EXERCISE DESCRIPTION:
Copy out the entries below precisely; nothing is to be omitted.

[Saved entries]
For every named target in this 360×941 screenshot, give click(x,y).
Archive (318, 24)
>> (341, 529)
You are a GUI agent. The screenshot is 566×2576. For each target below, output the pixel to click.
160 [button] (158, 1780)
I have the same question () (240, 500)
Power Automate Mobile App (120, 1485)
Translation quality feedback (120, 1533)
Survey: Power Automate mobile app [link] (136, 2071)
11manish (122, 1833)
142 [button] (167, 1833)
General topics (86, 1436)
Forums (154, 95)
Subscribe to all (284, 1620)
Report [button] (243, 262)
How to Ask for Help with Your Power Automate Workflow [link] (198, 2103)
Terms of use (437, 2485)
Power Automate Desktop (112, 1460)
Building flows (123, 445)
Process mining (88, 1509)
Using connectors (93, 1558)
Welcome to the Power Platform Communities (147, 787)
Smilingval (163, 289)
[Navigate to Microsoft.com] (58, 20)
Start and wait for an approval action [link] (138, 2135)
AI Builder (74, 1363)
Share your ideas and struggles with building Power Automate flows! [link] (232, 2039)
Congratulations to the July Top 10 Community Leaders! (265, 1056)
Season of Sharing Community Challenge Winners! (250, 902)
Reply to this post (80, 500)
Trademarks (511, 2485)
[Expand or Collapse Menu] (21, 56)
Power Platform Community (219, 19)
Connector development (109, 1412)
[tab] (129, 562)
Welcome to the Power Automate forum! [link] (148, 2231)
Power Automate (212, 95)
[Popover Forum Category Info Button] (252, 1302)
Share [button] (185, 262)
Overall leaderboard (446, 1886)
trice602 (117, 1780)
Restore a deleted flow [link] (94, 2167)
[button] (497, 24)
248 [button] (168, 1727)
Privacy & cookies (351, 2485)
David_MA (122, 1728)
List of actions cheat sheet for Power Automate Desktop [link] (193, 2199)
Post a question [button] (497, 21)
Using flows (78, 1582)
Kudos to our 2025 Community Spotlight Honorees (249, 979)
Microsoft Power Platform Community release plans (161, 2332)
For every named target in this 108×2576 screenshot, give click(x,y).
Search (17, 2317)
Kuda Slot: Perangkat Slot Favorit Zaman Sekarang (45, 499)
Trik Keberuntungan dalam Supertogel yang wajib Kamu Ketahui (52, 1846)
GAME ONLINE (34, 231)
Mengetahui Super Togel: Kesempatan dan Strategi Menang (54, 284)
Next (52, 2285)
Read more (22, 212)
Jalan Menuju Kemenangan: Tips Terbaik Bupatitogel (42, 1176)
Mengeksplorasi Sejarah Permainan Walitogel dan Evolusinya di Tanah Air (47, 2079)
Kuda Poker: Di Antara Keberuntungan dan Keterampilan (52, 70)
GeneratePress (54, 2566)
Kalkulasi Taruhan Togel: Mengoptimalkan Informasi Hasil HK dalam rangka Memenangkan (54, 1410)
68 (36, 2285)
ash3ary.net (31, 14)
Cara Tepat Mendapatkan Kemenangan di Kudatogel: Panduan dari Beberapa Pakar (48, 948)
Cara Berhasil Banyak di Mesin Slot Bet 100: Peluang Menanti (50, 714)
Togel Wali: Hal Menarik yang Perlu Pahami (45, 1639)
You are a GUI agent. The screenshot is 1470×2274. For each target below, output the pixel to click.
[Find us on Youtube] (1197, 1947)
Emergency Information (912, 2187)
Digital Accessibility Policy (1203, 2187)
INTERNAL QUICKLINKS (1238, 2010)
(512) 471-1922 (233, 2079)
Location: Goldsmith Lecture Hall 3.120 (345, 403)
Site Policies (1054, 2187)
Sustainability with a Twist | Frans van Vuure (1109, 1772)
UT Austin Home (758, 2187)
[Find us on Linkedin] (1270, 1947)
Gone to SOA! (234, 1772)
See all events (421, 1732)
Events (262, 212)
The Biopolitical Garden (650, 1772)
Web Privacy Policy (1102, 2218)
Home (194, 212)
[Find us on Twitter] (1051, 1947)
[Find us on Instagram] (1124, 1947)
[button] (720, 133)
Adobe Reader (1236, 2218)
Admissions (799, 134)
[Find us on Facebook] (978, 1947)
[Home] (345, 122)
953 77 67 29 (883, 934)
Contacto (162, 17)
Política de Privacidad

RESULT FOR THIS EXERCISE:
For every named target in this 360×941 screenshot, give click(x,y).
Archive (318, 24)
>> (341, 529)
You are a GUI agent. The screenshot is 566×2576. For each target below, output the pixel to click.
160 [button] (158, 1780)
I have the same question () (240, 500)
Power Automate Mobile App (120, 1485)
Translation quality feedback (120, 1533)
Survey: Power Automate mobile app [link] (136, 2071)
11manish (122, 1833)
142 [button] (167, 1833)
General topics (86, 1436)
Forums (154, 95)
Subscribe to all (284, 1620)
Report [button] (243, 262)
How to Ask for Help with Your Power Automate Workflow [link] (198, 2103)
Terms of use (437, 2485)
Power Automate Desktop (112, 1460)
Building flows (123, 445)
Process mining (88, 1509)
Using connectors (93, 1558)
Welcome to the Power Platform Communities (147, 787)
Smilingval (163, 289)
[Navigate to Microsoft.com] (58, 20)
Start and wait for an approval action [link] (138, 2135)
AI Builder (74, 1363)
Share your ideas and struggles with building Power Automate flows! [link] (232, 2039)
Congratulations to the July Top 10 Community Leaders! (265, 1056)
Season of Sharing Community Challenge Winners! (250, 902)
Reply to this post (80, 500)
Trademarks (511, 2485)
[Expand or Collapse Menu] (21, 56)
Power Platform Community (219, 19)
Connector development (109, 1412)
[tab] (129, 562)
Welcome to the Power Automate forum! [link] (148, 2231)
Power Automate (212, 95)
[Popover Forum Category Info Button] (252, 1302)
Share [button] (185, 262)
Overall leaderboard (446, 1886)
trice602 (117, 1780)
Restore a deleted flow [link] (94, 2167)
[button] (497, 24)
248 [button] (168, 1727)
Privacy & cookies (351, 2485)
David_MA (122, 1728)
List of actions cheat sheet for Power Automate Desktop [link] (193, 2199)
Post a question [button] (497, 21)
Using flows (78, 1582)
Kudos to our 2025 Community Spotlight Honorees (249, 979)
Microsoft Power Platform Community release plans (161, 2332)
For every named target in this 108×2576 screenshot, give click(x,y).
Search (17, 2317)
Kuda Slot: Perangkat Slot Favorit Zaman Sekarang (45, 499)
Trik Keberuntungan dalam Supertogel yang wajib Kamu Ketahui (52, 1846)
GAME ONLINE (34, 231)
Mengetahui Super Togel: Kesempatan dan Strategi Menang (54, 284)
Next (52, 2285)
Read more (22, 212)
Jalan Menuju Kemenangan: Tips Terbaik Bupatitogel (42, 1176)
Mengeksplorasi Sejarah Permainan Walitogel dan Evolusinya di Tanah Air (47, 2079)
Kuda Poker: Di Antara Keberuntungan dan Keterampilan (52, 70)
GeneratePress (54, 2566)
Kalkulasi Taruhan Togel: Mengoptimalkan Informasi Hasil HK dalam rangka Memenangkan (54, 1410)
68 (36, 2285)
ash3ary.net (31, 14)
Cara Tepat Mendapatkan Kemenangan di Kudatogel: Panduan dari Beberapa Pakar (48, 948)
Cara Berhasil Banyak di Mesin Slot Bet 100: Peluang Menanti (50, 714)
Togel Wali: Hal Menarik yang Perlu Pahami (45, 1639)
You are a GUI agent. The screenshot is 1470×2274. For each target below, output the pixel to click.
[Find us on Youtube] (1197, 1947)
Emergency Information (912, 2187)
Digital Accessibility Policy (1203, 2187)
INTERNAL QUICKLINKS (1238, 2010)
(512) 471-1922 (233, 2079)
Location: Goldsmith Lecture Hall 3.120 (345, 403)
Site Policies (1054, 2187)
Sustainability with a Twist | Frans van Vuure (1109, 1772)
UT Austin Home (758, 2187)
[Find us on Linkedin] (1270, 1947)
Gone to SOA! (234, 1772)
See all events (421, 1732)
Events (262, 212)
The Biopolitical Garden (650, 1772)
Web Privacy Policy (1102, 2218)
Home (194, 212)
[Find us on Twitter] (1051, 1947)
[Find us on Instagram] (1124, 1947)
[button] (720, 133)
Adobe Reader (1236, 2218)
Admissions (799, 134)
[Find us on Facebook] (978, 1947)
[Home] (345, 122)
953 77 67 29 (883, 934)
Contacto (162, 17)
Política de Privacidad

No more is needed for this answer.